A Different Perspective

Dyadic International shareholders gained a total return of 4.6% during the year. But that return falls short of the market. On the bright side, that's still a gain, and it is certainly better than the yearly loss of about 0.8% endured over half a decade. It could well be that the business is stabilizing. While it is well worth considering the different impacts that market conditions can have on the share price, there are other factors that are even more important. Take risks, for example - Dyadic International has 5 warning signs (and 2 which shouldn't be ignored) we think you should know about.

If you are like me, then you will not want to miss this free list of growing companies that insiders are buying.

Please note, the market returns quoted in this article reflect the market weighted average returns of stocks that currently trade on American exchanges.

Have feedback on this article? Concerned about the content? Get in touch with us directly. Alternatively, email editorial-team (at) simplywallst.com.

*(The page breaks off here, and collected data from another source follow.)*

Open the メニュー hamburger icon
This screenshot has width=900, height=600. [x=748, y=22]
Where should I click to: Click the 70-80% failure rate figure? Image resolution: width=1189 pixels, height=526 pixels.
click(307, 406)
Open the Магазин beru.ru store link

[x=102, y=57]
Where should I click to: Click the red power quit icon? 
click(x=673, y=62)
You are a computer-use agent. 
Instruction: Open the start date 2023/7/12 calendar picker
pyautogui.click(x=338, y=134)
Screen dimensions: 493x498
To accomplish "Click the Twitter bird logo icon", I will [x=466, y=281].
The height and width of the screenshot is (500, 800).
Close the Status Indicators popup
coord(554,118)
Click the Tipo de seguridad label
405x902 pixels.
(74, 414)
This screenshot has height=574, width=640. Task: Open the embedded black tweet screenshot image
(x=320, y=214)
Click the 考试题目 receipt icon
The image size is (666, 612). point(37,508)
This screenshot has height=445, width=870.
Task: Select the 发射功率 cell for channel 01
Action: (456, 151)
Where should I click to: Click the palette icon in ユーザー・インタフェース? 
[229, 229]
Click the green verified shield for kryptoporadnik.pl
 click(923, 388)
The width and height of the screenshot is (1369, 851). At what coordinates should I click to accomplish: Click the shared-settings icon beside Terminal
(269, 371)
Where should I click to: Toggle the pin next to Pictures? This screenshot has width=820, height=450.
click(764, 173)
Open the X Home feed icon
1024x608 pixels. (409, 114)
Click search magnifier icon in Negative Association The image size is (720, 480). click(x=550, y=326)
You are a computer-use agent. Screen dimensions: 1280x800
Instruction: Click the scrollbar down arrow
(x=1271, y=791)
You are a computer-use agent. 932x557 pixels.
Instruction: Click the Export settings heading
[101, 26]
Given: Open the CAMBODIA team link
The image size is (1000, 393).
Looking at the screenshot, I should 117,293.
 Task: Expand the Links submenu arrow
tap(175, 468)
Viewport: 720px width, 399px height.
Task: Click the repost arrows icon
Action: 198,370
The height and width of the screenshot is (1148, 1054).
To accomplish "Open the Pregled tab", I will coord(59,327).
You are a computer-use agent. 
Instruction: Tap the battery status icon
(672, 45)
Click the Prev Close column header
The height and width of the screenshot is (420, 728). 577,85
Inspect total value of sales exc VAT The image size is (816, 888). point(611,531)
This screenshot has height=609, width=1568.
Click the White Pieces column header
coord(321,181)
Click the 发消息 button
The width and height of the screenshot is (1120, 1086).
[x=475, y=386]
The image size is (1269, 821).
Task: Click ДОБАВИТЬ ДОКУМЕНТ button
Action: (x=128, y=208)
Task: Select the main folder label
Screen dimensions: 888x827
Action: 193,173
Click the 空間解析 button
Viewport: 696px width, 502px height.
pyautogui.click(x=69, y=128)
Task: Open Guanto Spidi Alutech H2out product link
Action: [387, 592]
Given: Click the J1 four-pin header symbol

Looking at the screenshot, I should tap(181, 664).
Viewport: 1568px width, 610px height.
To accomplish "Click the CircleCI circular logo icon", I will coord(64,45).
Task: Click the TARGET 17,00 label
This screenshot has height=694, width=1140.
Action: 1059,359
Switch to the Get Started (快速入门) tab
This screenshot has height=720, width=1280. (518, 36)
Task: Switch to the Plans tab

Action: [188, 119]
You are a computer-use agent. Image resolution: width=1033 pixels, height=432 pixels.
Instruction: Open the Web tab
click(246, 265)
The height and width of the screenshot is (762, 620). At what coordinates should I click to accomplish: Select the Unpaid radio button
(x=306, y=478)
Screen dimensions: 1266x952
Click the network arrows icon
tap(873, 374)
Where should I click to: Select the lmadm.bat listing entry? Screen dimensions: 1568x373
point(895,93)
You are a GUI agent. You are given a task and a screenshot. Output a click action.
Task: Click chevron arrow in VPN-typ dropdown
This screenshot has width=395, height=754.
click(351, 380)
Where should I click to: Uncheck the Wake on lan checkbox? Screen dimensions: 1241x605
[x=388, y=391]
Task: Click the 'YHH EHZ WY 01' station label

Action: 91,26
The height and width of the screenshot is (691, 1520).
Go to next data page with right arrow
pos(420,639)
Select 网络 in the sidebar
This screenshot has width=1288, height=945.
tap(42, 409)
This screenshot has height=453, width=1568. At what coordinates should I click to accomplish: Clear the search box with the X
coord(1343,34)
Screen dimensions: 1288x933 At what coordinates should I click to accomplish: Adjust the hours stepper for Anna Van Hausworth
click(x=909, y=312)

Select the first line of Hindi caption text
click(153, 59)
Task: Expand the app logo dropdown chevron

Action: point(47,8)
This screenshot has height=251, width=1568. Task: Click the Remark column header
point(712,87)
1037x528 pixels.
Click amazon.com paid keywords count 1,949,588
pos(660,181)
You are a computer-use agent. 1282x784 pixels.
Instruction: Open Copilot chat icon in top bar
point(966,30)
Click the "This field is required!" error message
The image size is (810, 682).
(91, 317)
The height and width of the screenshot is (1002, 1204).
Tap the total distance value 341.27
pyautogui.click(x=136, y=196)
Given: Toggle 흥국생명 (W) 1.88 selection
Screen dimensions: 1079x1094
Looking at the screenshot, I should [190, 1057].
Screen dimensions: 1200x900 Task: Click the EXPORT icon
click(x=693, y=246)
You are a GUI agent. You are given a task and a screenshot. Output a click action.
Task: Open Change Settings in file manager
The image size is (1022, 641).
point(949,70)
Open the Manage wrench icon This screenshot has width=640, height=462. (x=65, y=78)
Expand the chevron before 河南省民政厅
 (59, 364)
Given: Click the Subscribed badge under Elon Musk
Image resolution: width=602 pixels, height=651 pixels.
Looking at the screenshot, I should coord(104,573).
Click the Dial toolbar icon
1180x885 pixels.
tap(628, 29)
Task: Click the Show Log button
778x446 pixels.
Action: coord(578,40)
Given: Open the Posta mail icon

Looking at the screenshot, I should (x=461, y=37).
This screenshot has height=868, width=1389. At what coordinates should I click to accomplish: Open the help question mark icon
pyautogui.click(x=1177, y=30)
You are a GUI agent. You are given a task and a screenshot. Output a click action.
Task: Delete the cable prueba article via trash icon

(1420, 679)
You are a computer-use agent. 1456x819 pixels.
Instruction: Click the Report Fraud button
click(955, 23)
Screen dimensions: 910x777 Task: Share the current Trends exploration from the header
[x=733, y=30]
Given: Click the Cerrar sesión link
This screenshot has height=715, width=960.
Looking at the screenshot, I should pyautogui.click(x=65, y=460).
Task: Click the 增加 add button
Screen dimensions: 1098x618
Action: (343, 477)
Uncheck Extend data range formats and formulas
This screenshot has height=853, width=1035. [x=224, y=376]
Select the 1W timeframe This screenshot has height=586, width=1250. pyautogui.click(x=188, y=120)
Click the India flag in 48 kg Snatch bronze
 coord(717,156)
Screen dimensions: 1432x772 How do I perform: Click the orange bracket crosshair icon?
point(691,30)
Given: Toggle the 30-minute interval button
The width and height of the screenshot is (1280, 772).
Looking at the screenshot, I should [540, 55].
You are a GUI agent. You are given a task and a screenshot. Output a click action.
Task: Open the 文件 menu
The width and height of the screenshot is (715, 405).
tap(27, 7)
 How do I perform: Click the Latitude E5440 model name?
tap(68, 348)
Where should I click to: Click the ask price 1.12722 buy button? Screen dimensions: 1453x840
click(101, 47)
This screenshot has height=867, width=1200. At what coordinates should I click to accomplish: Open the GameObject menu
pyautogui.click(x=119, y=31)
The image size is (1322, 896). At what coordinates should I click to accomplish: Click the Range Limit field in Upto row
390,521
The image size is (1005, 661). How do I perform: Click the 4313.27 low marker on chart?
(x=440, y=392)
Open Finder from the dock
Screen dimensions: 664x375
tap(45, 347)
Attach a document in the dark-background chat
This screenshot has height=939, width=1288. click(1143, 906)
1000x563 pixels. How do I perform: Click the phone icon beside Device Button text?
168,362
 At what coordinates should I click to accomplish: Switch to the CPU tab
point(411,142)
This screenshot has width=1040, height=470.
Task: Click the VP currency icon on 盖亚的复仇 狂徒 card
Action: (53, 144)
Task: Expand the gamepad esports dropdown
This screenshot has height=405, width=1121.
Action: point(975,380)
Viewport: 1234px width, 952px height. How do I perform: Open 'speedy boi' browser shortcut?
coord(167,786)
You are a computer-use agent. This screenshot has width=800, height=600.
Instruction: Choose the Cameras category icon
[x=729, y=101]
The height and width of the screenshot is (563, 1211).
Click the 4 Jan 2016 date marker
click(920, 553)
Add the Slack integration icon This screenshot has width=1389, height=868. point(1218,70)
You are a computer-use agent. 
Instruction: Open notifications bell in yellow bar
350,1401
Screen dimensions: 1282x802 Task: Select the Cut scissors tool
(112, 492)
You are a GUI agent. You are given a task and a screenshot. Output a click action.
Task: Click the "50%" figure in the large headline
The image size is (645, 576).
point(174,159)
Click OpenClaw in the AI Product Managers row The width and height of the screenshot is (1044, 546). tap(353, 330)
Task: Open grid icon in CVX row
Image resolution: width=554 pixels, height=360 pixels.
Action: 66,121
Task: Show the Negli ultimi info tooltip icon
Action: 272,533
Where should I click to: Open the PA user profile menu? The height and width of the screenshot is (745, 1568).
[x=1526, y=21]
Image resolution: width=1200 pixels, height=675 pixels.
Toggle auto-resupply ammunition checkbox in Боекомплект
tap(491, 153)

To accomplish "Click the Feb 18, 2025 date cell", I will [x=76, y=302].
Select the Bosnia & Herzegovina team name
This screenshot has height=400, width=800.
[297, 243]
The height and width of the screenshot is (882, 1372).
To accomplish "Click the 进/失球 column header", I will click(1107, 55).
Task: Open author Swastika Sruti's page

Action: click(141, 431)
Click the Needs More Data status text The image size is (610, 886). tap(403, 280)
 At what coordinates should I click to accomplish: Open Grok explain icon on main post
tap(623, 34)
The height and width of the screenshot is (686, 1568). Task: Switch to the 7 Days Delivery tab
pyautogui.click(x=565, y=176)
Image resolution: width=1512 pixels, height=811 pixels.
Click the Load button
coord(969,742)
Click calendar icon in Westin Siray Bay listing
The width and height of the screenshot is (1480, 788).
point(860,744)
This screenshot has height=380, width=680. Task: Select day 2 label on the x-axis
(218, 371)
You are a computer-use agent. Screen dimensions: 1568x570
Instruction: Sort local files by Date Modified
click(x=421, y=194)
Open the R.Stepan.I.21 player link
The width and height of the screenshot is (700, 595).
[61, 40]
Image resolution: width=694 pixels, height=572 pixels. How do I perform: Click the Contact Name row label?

This article by Simply Wall St is general in nature. We provide commentary based on historical data and analyst forecasts only using an unbiased methodology and our articles are not intended to be financial advice. It does not constitute a recommendation to buy or sell any stock, and does not take account of your objectives, or your financial situation. We aim to bring you long-term focused analysis driven by fundamental data. Note that our analysis may not factor in the latest price-sensitive company announcements or qualitative material. Simply Wall St has no position in any stocks mentioned.